IN last years researchers in the regulation of muscle tone attach great importance to the role of descending adrenergic supraspinal pathways starting in the locus coeruleus. Anatomically, these formations are closely related to the spinal structures, especially to the anterior horns of the spinal cord. Norepinephrine, released from the bulbospinal fiber terminals, activates adrenergic receptors located in interneurons, primary afferent terminals and motor neurons and simultaneously acts on alpha and beta adrenergic receptors in the spinal cord (D. Jones et al., 1982). Numerous axons of pain sensitivity approach the nuclear formations of the reticular formation of the trunk. Based on information entering the reticular formation of the brain stem, somatic and visceral reflexes are built. From the nuclear formations of the reticular formation, connections are formed with the thalamus, hypothalamus, basal ganglia and limbic system, which ensure the implementation of neuroendocrine and affective manifestations of pain, which is especially important in chronic pain syndromes.

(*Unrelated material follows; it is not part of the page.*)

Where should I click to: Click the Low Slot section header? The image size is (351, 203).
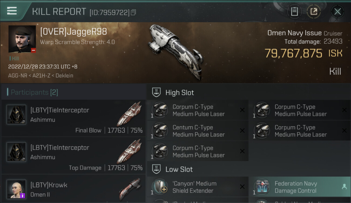coord(179,169)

As a result, the resulting vicious circle includes muscle spasm, pain, local ischemia, and degenerative changes, which self-support each other, reinforcing the root cause of pathological changes.

It should be borne in mind that the more components of this vicious circle that are targeted in treatment, the higher the likelihood of its success. Therefore, modern requirements for muscle relaxant therapy are: the power of the muscle relaxant effect, its selectivity, the presence of anticonvulsant and anticlonic effects, the power of the analgesic effect, as well as the safety and availability of a wide therapeutic range of doses of the drug.

According to modern concepts, most muscle relaxants act on transmitters or neuromodulators of the central nervous system. The effects may include suppression of excitatory mediators (aspartate and glutamate) and/or enhancement of inhibitory processes (GABA, glycine).